Collected data
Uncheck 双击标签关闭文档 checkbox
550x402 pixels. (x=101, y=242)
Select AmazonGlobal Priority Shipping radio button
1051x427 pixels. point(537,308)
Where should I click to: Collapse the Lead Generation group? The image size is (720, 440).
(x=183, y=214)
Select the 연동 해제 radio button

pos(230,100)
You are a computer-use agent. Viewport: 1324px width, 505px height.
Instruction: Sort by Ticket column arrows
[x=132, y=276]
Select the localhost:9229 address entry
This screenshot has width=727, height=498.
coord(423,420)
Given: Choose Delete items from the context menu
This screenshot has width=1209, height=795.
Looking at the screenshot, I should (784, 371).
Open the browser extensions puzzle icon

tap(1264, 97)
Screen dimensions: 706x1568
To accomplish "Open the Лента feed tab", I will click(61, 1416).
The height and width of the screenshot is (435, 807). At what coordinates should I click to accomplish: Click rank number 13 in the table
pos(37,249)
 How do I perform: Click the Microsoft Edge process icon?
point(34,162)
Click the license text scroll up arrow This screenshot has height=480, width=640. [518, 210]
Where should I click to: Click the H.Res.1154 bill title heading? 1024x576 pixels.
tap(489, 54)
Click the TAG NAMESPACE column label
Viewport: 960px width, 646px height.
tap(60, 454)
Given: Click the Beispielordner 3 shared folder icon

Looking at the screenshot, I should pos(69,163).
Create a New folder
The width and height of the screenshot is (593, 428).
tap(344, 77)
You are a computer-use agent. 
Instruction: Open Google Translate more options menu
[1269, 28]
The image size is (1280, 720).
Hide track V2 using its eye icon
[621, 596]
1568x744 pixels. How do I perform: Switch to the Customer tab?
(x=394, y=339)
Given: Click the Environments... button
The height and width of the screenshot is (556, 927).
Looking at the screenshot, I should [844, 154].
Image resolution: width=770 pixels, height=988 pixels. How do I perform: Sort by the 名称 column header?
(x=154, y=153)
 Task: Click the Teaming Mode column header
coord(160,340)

Your instructions:
Match on "agent" and copy out every line of the entries that contains it.

Response to this task:
You are a computer-use agent. Viewport: 1324px width, 505px height.
You are a computer-use agent. 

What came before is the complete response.